Text extract:

[START]

Tax season is officially here. From W-2s to 1099s, taxes can be very confusing and hard to process, especially since you only get practice with them once a year. At the office and around town, you may have heard the term audit or tax audit floating around. But what exactly is a tax audit and why or how does the Internal Revenue Service (IRS) perform one? In today's blog, the tax experts at the Law Offices of Charles R. Frazier, your local Nashville tax lawyers, will go over what a tax audit is, why one would be performed on you, and how the IRS performs a tax audit. In the case that you are audited by the IRS, make sure to call your Nashville tax lawyers at the Law Offices of Charles R. Frazier for help.

What are Tax Audits?

A tax audit occurs when the IRS decides to take a closer look at your tax returns to make sure your income and overall deductions are both accurate. Most of the time, your tax return is chosen to be audited when the IRS decides that something on your return seems out of sorts. An audit can be opened due to beliefs of hidden or false income, exaggerated deductions, an inability to pay your taxes, or something else that the IRS might deem suspicious. When it comes to tax audits, there are three main types that the IRS could perform. Mail audits, office audits, and field audits are all used by the IRS to make sure that your tax return is accurate.

Mail Audits:

Mail audits are pretty self-explanatory and are the simplest kinds of audits the IRS issues. Should you be chosen for a mail audit by the IRS, you'll receive a notification in the mail of your audit. Most of the time, the IRS will ask for more proof or documentation about your income or your deductions. Submitting proper proof of income or documentation of your deductions will usually be enough to conclude your audit and allow you to resume your normal day to day life. With mail audits, you won't have to speak with an auditor in person.

[END]

Objectives:
1 - Based on the tax audit text above, mark each statement yes or no, and quote the words that decide it: (a) Mail audits are the simplest kind of audit the IRS issues. (b) In a mail audit, you have to meet an auditor in person. (c) The IRS has four main types of audits.
2 - List every reason the tax audit text above gives for why an audit can be opened.

Data provided:
[START]

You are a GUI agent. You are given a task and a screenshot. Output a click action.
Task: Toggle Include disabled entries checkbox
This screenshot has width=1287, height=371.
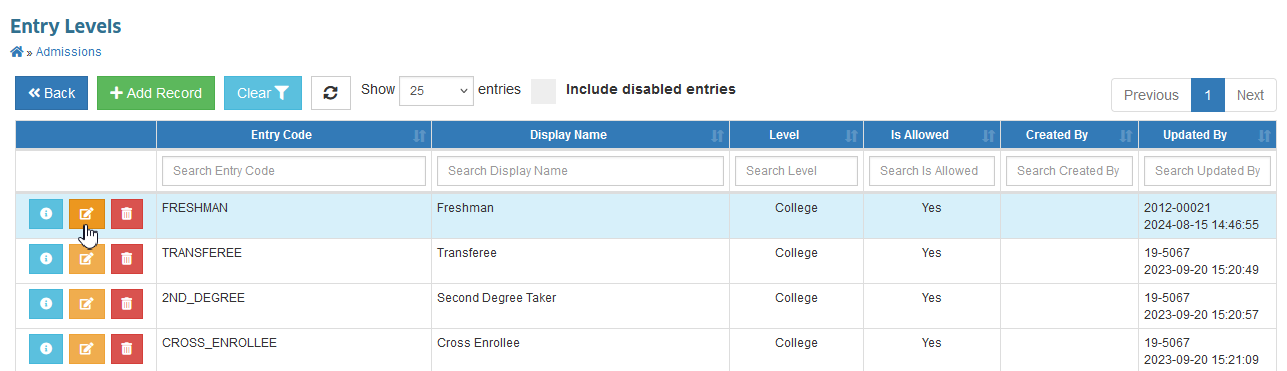point(543,91)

[END]

Results of the tasks:
1 -
(a) Yes: "Mail audits are pretty self-explanatory and are the simplest kinds of audits the IRS issues."
(b) No: "With mail audits, you won't have to speak with an auditor in person."
(c) No: "there are three main types that the IRS could perform."

2 -
- hidden or false income
- exaggerated deductions
- an inability to pay your taxes
- something else that the IRS might deem suspicious